Ces conclusions commençaient à être acceptées par les géologues, et l’hypothèse du noyau liquide passait peu à peu à l’état de préjugé suranné, quand le regretté M. Delaunay entreprit de battre en brèche l’argument principal et déclara qu’à son avis l’objection de M. Hopkins ne reposait sur aucun fondement réel[1]. « Prenons, pour fixer les idées, dit M. Delaunay, un ballon de verre rempli d’eau. Si nous admettons que ce liquide soit doué d’une fluidité absolue, il est clair qu’en imprimant brusquement au ballon un mouvement de rotation autour d’un axe vertical, il devra tourner seul, sans entraîner le liquide. C’est ce qu’on vérifie facilement en donnant au ballon un mouvement de rotation plus ou moins rapide; des corps légers, en suspension dans l’eau, paraîtront ne pas bouger de place malgré la rotation du ballon. Mais en sera-t-il toujours de même, quelle que soit la vitesse du mouvement? Si l’on fait tourner le ballon avec une extrême lenteur, verra-t-on encore le liquide rester indifférent à ce mouvement de l’enveloppe ? En admettant la fluidité absolue du liquide, on fait abstraction de sa viscosité.

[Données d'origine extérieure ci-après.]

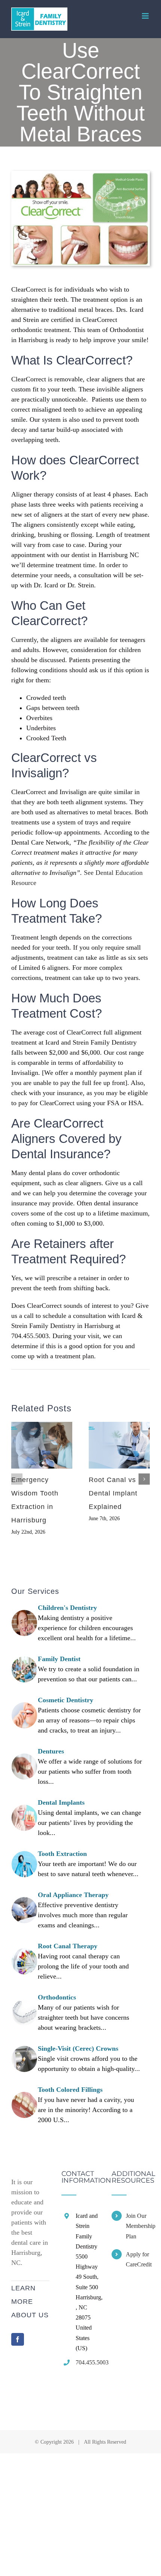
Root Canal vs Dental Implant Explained (113, 1493)
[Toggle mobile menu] (146, 16)
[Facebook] (17, 2339)
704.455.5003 (88, 2362)
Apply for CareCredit (138, 2259)
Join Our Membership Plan (138, 2226)
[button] (16, 1479)
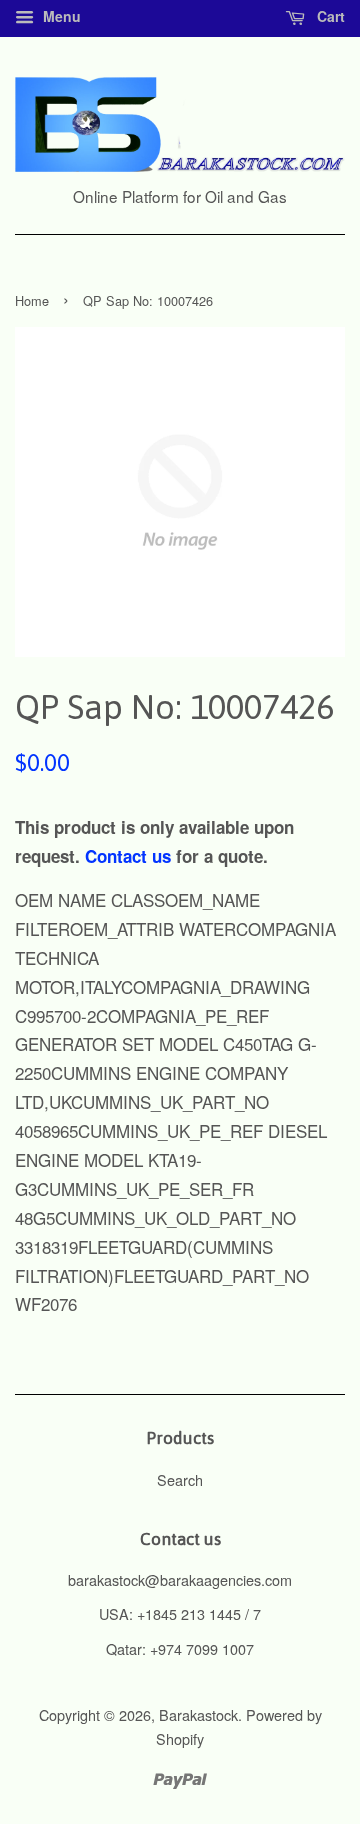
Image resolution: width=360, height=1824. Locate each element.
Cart (329, 16)
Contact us (128, 856)
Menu (60, 16)
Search (180, 1479)
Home (32, 300)
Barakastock (198, 1714)
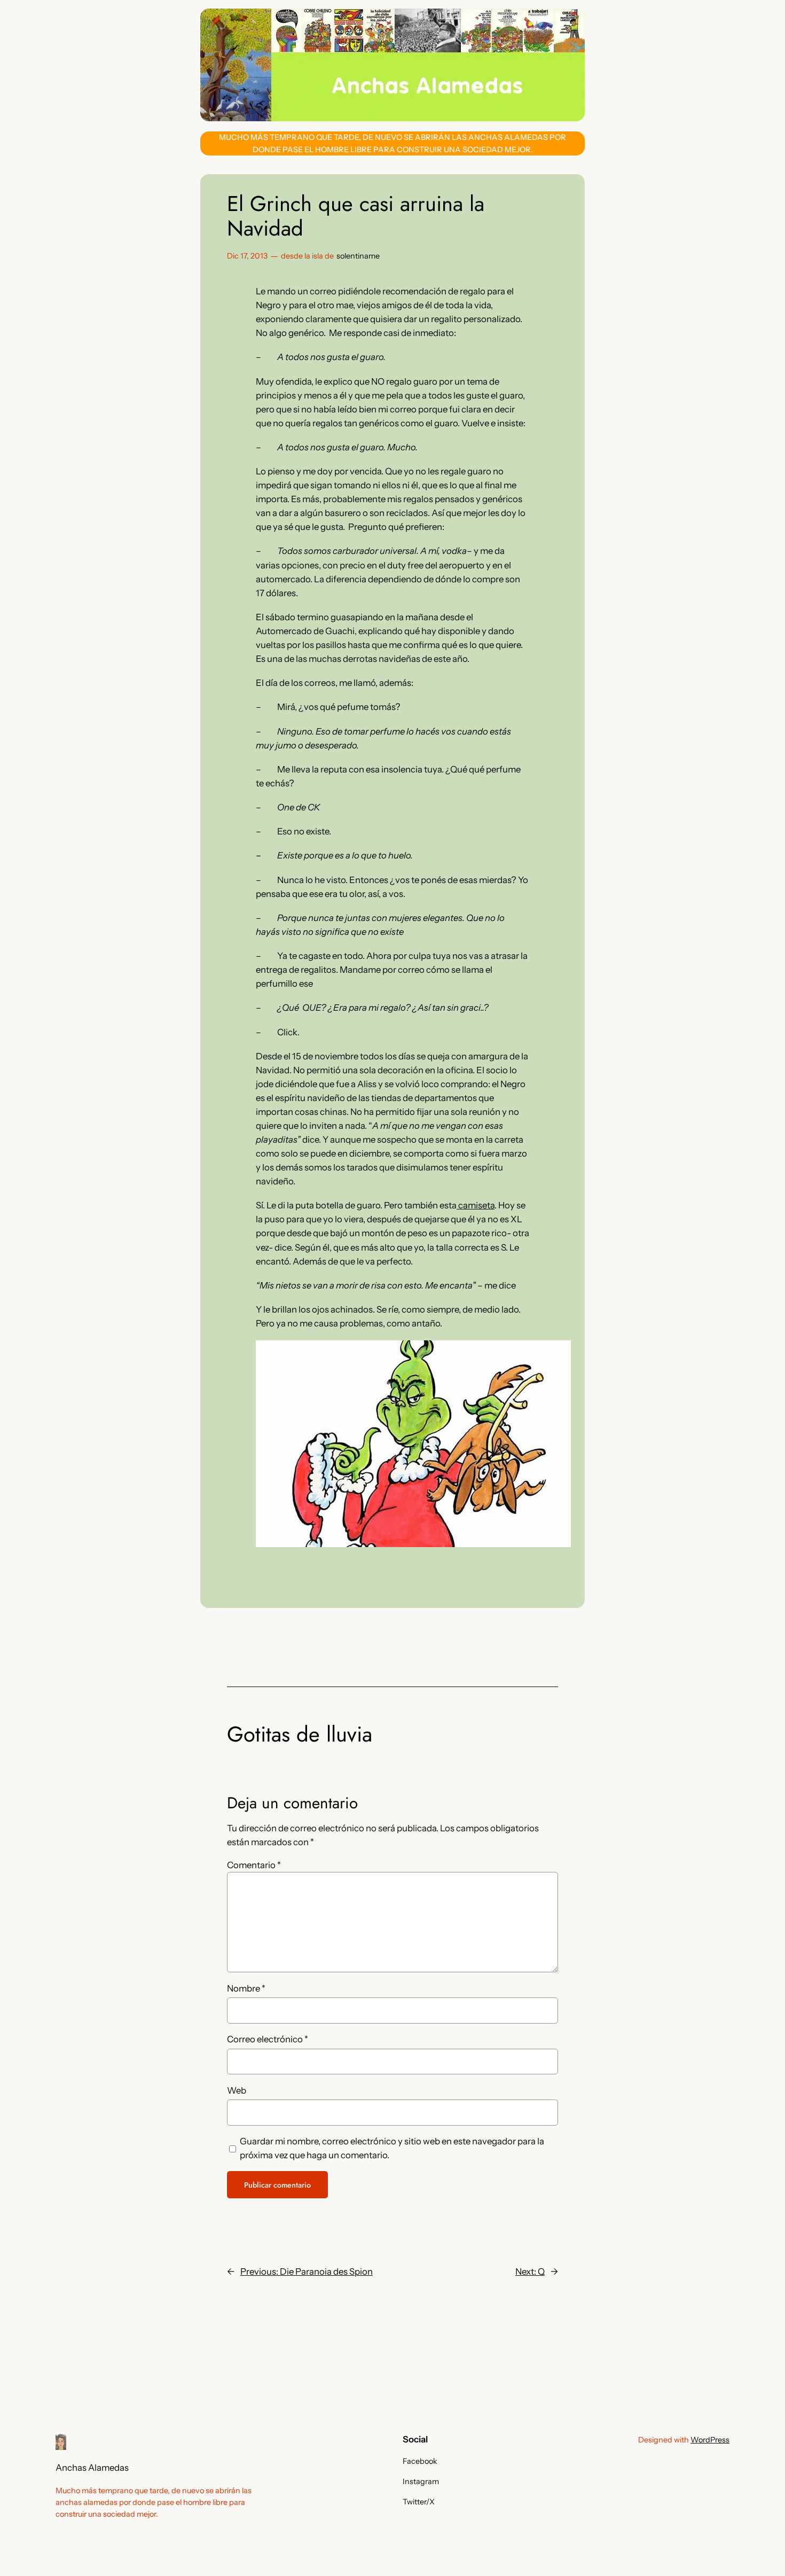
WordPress (709, 2440)
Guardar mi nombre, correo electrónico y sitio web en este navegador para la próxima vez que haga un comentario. (392, 2148)
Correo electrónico (267, 2039)
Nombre (246, 1988)
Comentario (254, 1865)
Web (236, 2090)
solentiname (358, 256)
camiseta (475, 1205)
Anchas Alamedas (92, 2467)
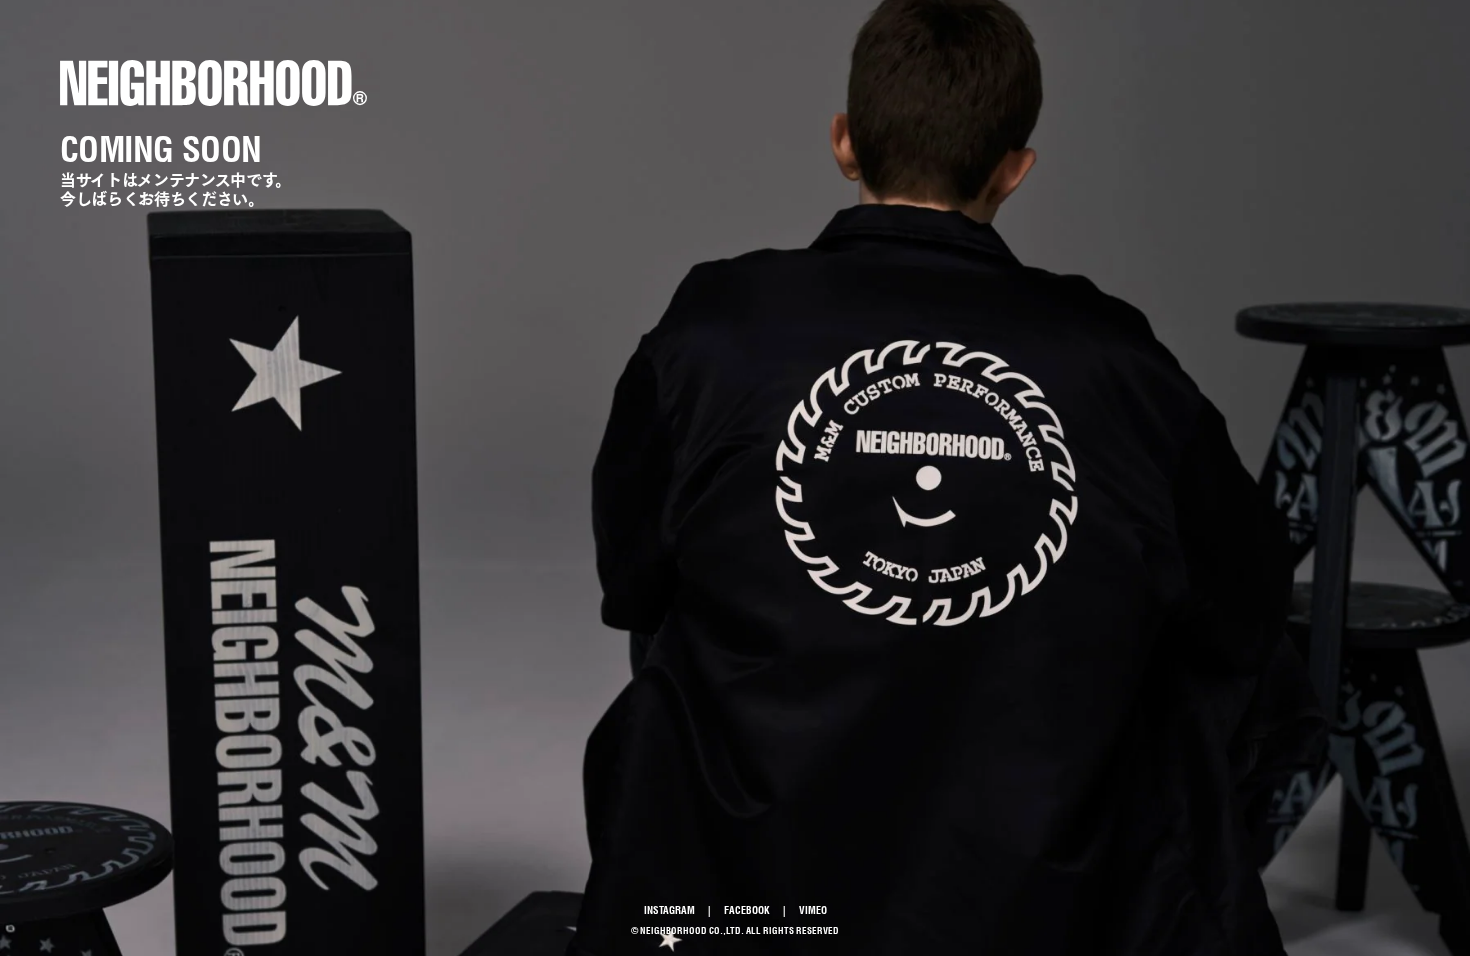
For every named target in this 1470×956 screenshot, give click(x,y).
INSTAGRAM (669, 910)
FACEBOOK (747, 910)
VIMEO (813, 910)
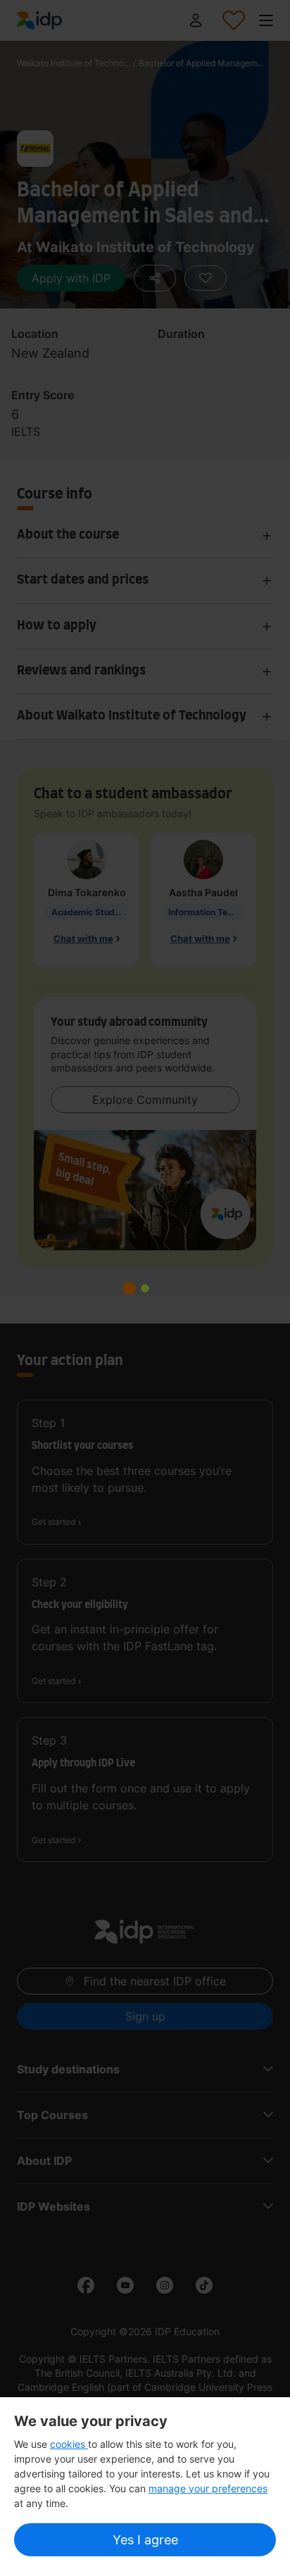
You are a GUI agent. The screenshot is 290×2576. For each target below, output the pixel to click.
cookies (69, 2444)
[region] (145, 2486)
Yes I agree (145, 2539)
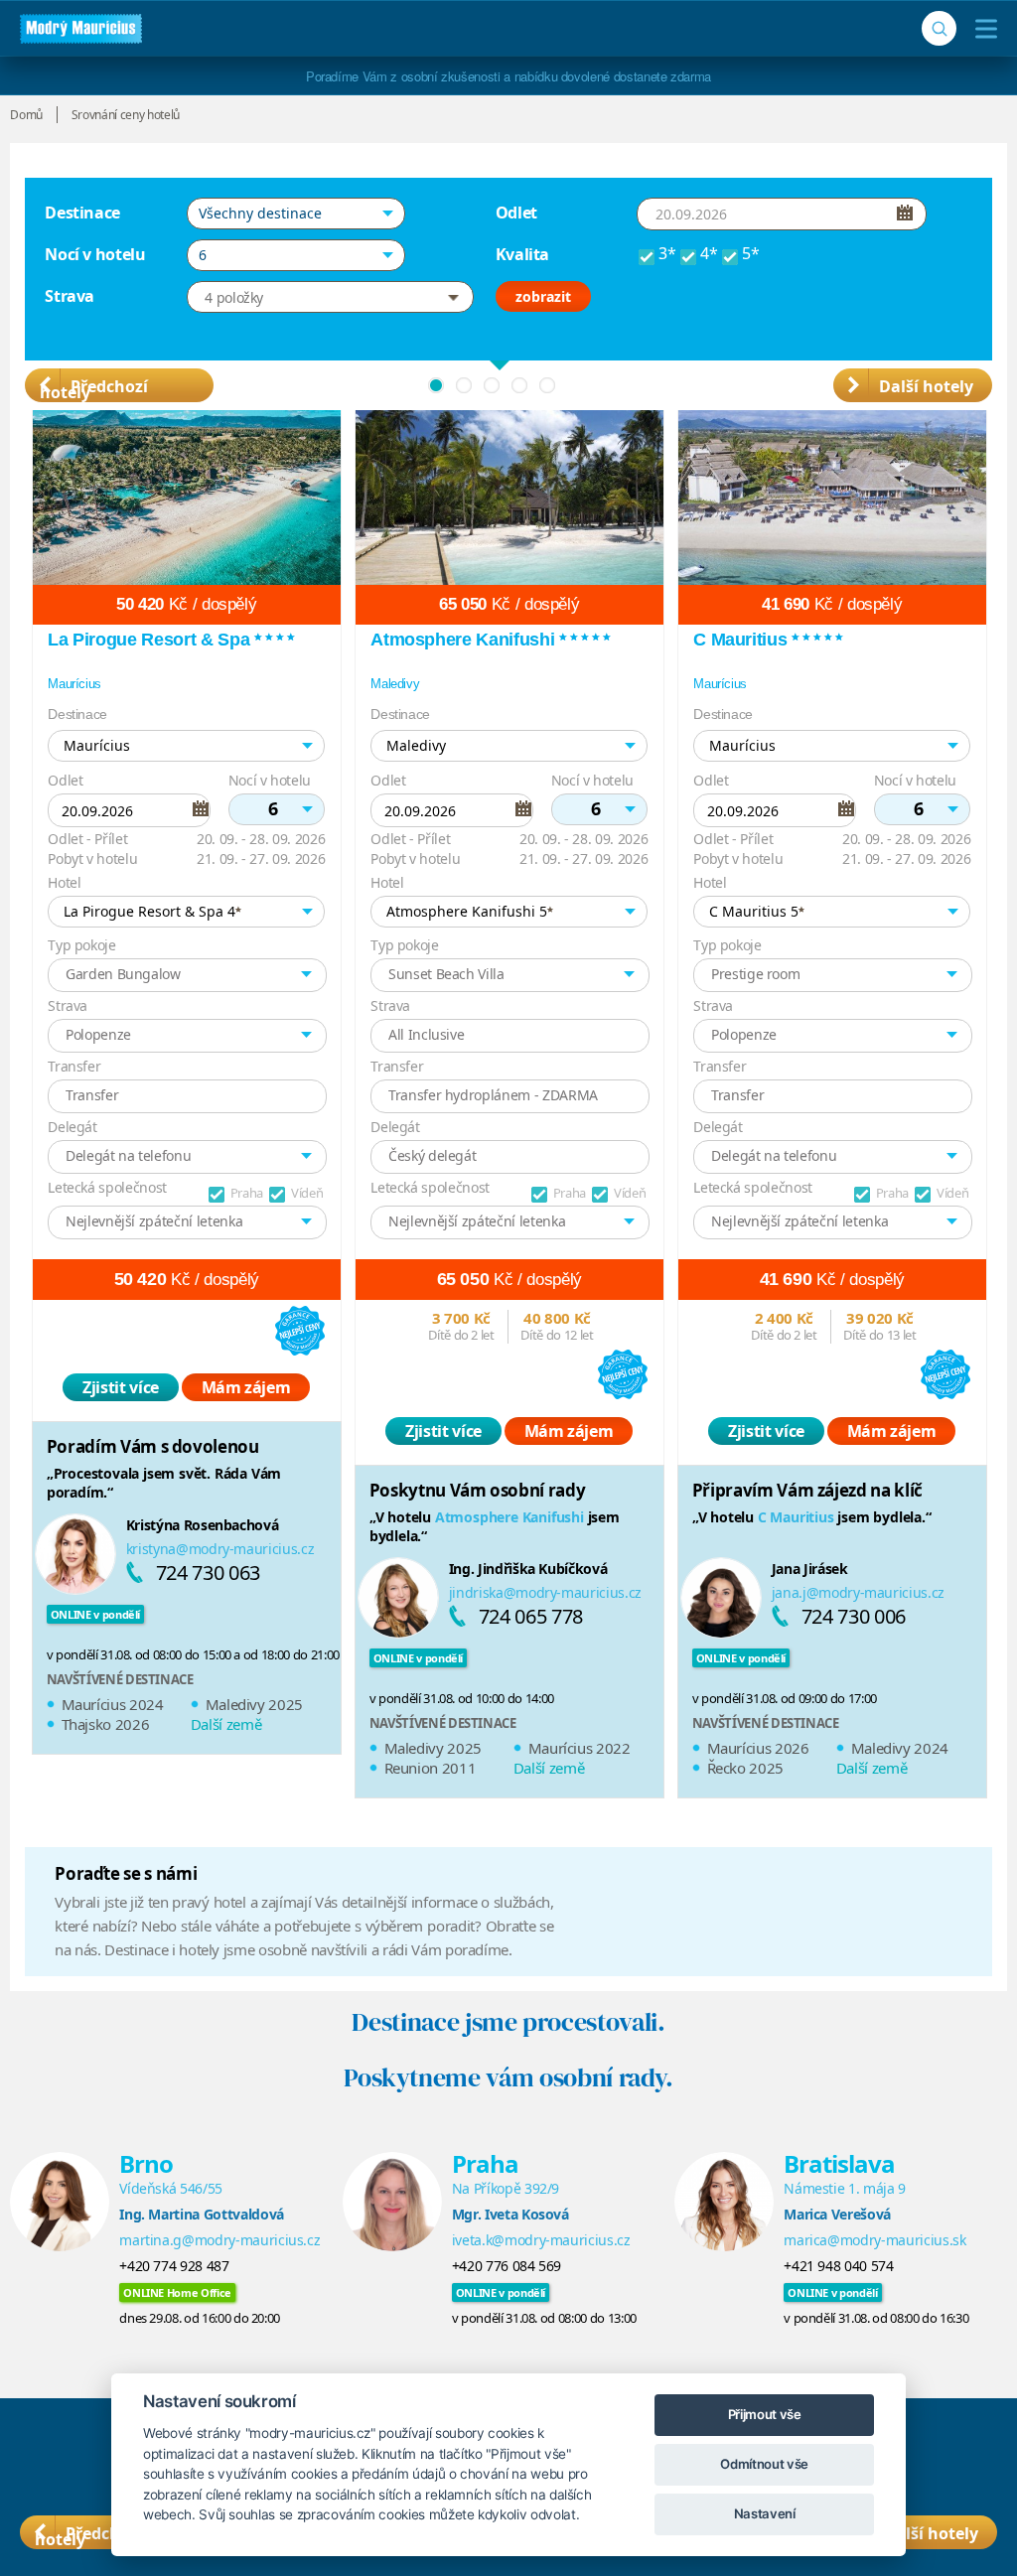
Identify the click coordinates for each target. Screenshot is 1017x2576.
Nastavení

Or cette viscosité, bien que très faible, n’est pas nulle, et il en résulte que, si la rotation est suffisamment lente, le liquide sera entraîné par le ballon, de sorte que le tout tournera tout d’une pièce, absolument comme un corps solide. » Cet entraînement du liquide a d’ailleurs été constaté par M. Champagneur dans une série d’expériences entreprises, à la demande de M. Delaunay, au laboratoire de recherches de la Sorbonne.

Pour appliquer ce raisonnement au globe terrestre, admettons qu’il est formé d’une masse liquide recouverte d’une pellicule solide; il est tout d’abord évident que, sans les perturbations dues à la présence du renflement équatorial, la masse entière tournerait tout d’une pièce autour de l’axe polaire ; si une différence quelconque avait pu exister entre le mouvement de l’enveloppe et celui du noyau liquide, les frottemens n’auraient pas tardé à la détruire. Les actions perturbatrices de la précession et de la nutation impriment

  1. Comptes rendus de l’Académie des sciences, juillet 1868.